Selon les données fournies par Quantalys, les fonds investis dans les valeurs technologiques et la bourse chinoise ont le mieux performé en 2020. Ce n’est plus une surprise ! Mais quels sont les facteurs qui expliquent que la bourse américaine soit si performante ? Pourquoi l’Europe est-elle toujours à la traîne ? Comment peut-on expliquer le succès de la bourse chinoise alors que ce pays a été le foyer de la pandémie ? Pourquoi le Brésil peine à sortir de sa position de perpétuel loser ? Eclairage et commentaires avec Bernard Keppenne, chief economist chez CBC Banque.
L’ère des technologiques
Les valeurs technologiques ont été les grandes gagnantes de l’année 2020. Mais il convient de nuancer ce succès. « Quand on parle de valeurs technologiques, il s’agit des actions américaines. On constate une divergence flagrante entre l’Europe et les Etats-Unis. Les indices européens sont le reflet d’un tissu économique vieillissant. Nous sommes, en Europe, encore dans la vieille économie. Les indices européens sont plus orientés vers les sociétés financières et les énergies », constate Bernard Keppenne.
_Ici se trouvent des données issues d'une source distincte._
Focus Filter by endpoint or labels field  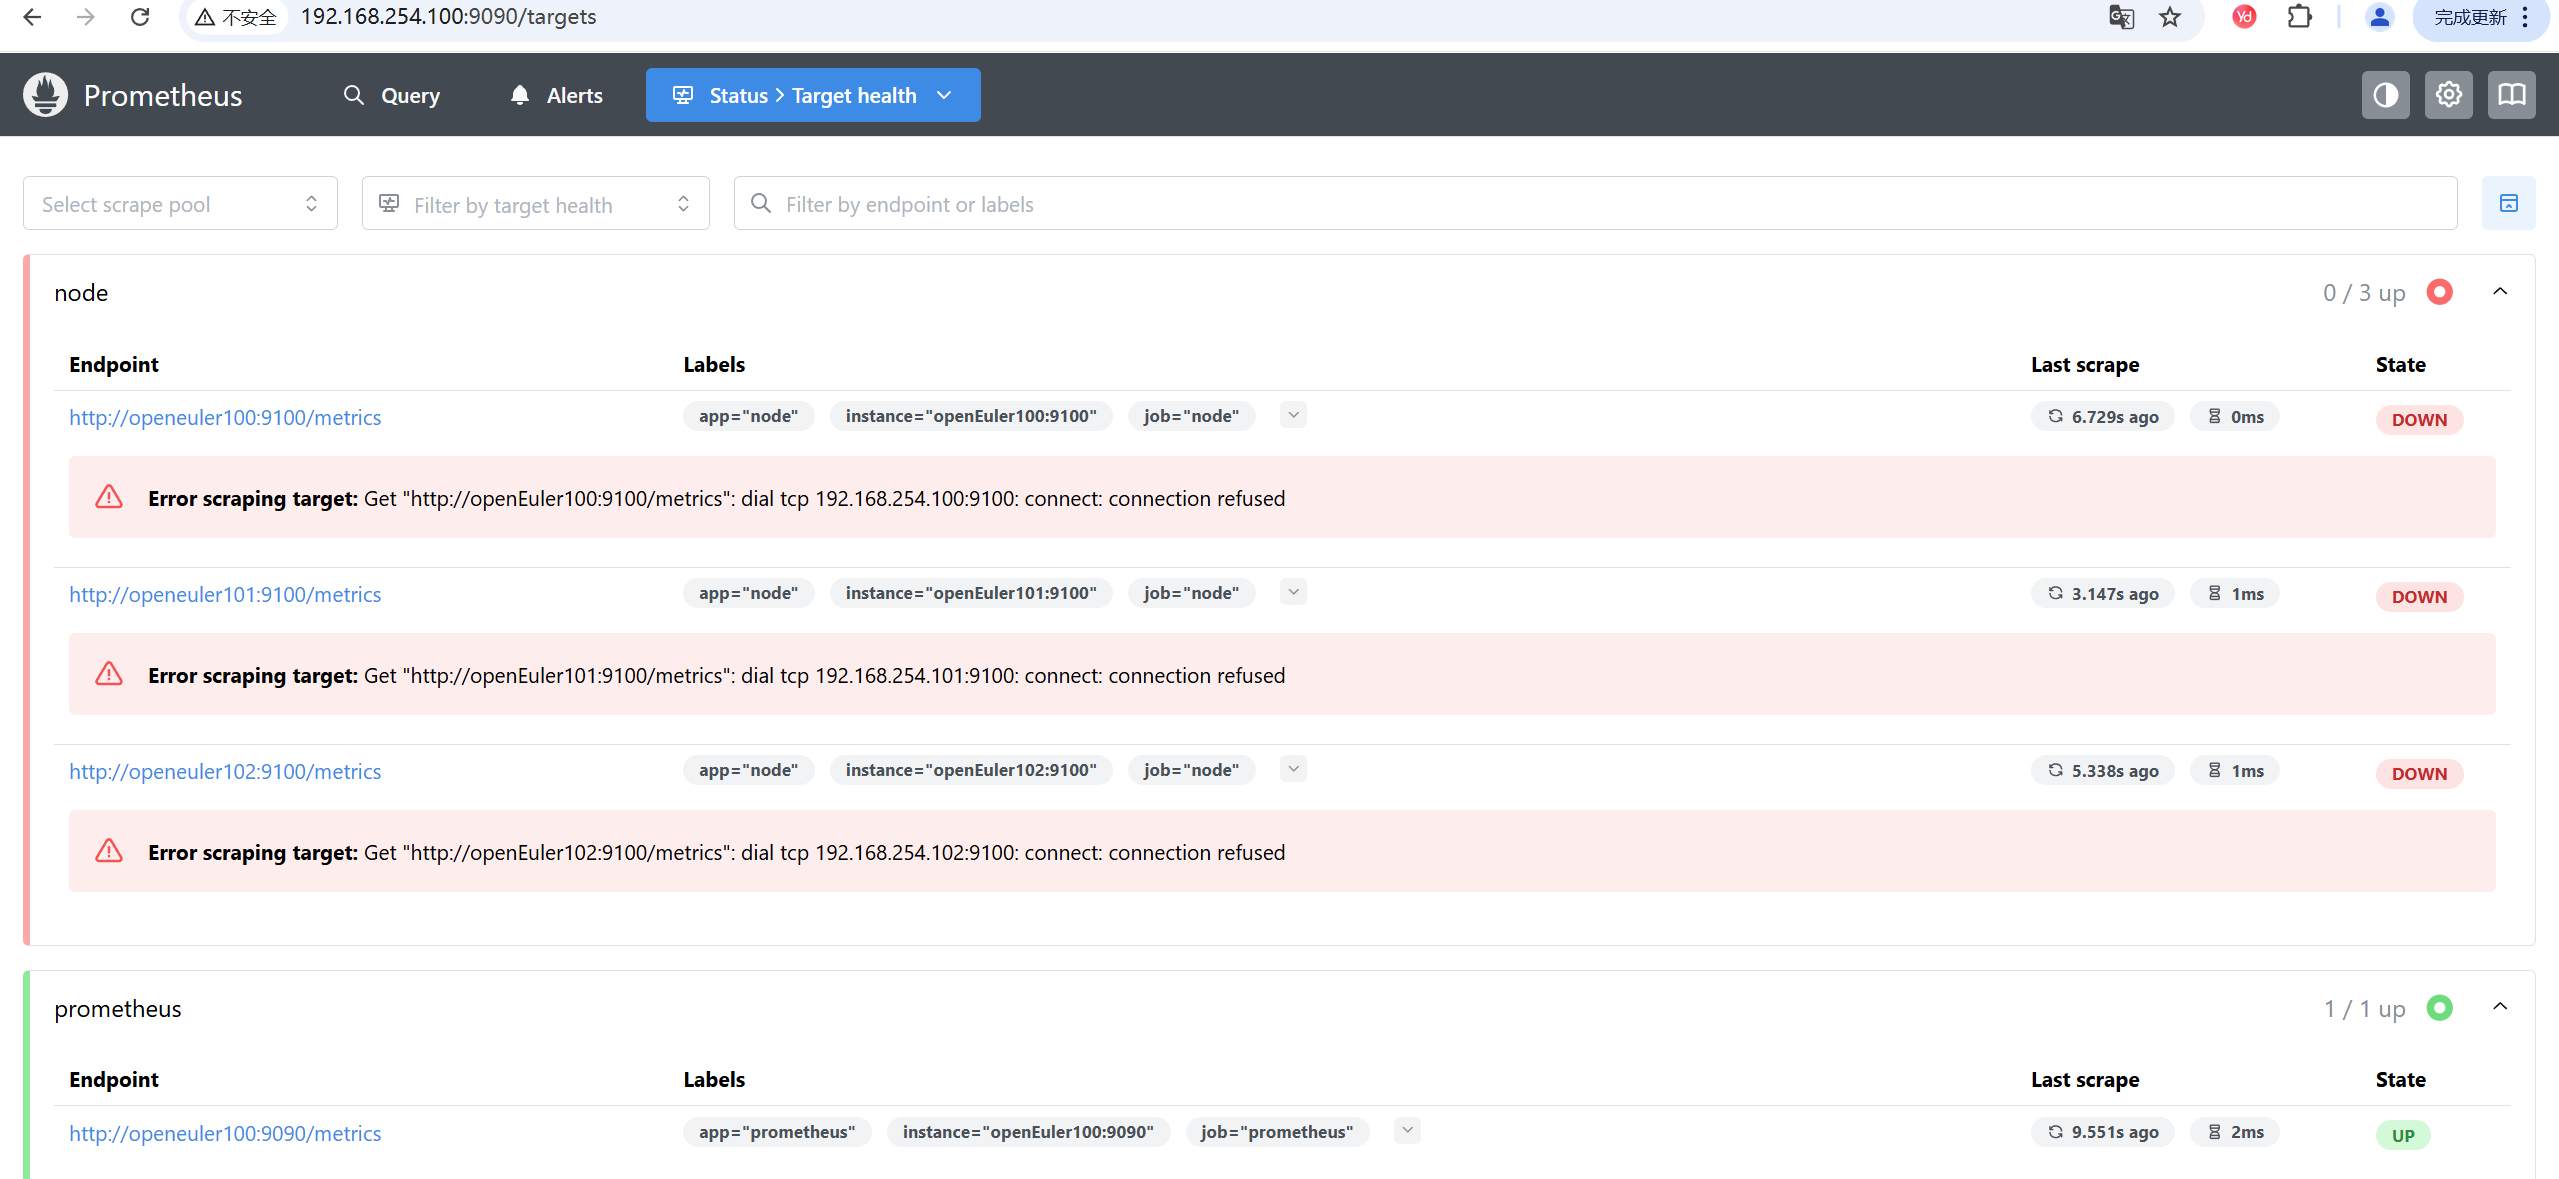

En effet, quand on se penche sur la composition des indices, on remarque que le poids d’AB Inbev dans le Bel20 est extrêmement important. Dans le CAC 40, l’industrie du luxe s’en est bien tirée. Cette performance est cependant loin derrière celle des valeurs technologiques américaines qui ont profité des effets de la pandémie. On pense ici aux plateformes de téléchargement, à l’e-commerce ou au télétravail. Ce retard de l’économie européenne pèse sur les indices boursiers de cette zone.
Un succès à long terme ?
Mais le succès des technologies américaines peut-il tenir dans la durée ? « Penser que ces valeurs vont rester inscrites dans les indices sur le long terme est illusoire. On voit déjà, aujourd’hui, un changement dans les comportements des jeunes. Ils commencent à délaisser Facebook au profit d’Instagram et de Snapchat. Les habitudes et les modes changent. Il y aura donc un turnover dans les indices et les performances des valeurs technologiques », prévient Bernard Keppenne. Si l’on regarde l’évolution des grandes capitalisations américaines entre 1980 et 2020, on constate que bon nombre d’entreprises sont sorties des grands indices et ont été remplacées. Sans compter que certaines valeurs, dont on estimait qu’elles avaient du potentiel, n’ont jamais intégré les grands indices boursiers. Il convient donc de surveiller les disrupteurs dans ces différents métiers.
« Par ailleurs, les marchés ont un horizon différent de celui de l’économie. Ils sont déjà avec une vue sur la phase post-vaccination. Or, l’économie n’est pas encore sortie des effets de la pandémie. Les prévisions concernant une reprise forte de l’économie en 2021 ont été revues à la baisse. On se pose aussi des questions sur le rythme des vaccinations et sur le nouveau variant du virus », note ce chief economist.
La résilience de la Chine
Dans ce contexte, une zone géographique a su tirer son épingle du jeu. Le marché boursier chinois a affiché de très belles performances en 2020. Comment peut-on expliquer ce succès ? « C’est le grand paradoxe de l’année 2020. Foyer de l’épidémie, ce pays a su gérer de façon extrêmement efficace la propagation du virus. On le voit encore aujourd’hui. Lorsque 150 cas de coronavirus sont déclarés, des mesures imposent un lockdown total de 11 millions d’habitants pendant une semaine. En Europe, on se contente de confinement partiel, de mesures imposées puis levées, de couvre-feu à 18 heures etc,… », constate Bernard Keppenne. On peut dire que, grâce à une meilleure gestion de la pandémie, la Chine progresse mieux que les Etats-Unis et ce pays rattrapera plus rapidement les Etats-Unis.
L’or et le Brésil
L’or a aussi profité de certains événements en 2020. D’une part, les banques centrales ont fait des achats plus importants du métal précieux. A cela s’ajoute un contexte de taux d’intérêt très bas. « Finalement, détenir de l’or n’est pas pénalisant puisqu’on n’a plus de rendement obligataire peu risqué. On peut aussi tabler sur son aspect spéculatif », reconnaît Bernard Keppenne. Quant au Brésil, il n’arrive décidément pas à sortir de l’ornière. C’est le grand perdant de 2020 selon les données fournies par Quantalys. La gestion catastrophique de la crise sanitaire est venue se greffer sur des fondamentaux économiques peu solides. Les perspectives pour ce pays ne sont vraiment pas bonnes.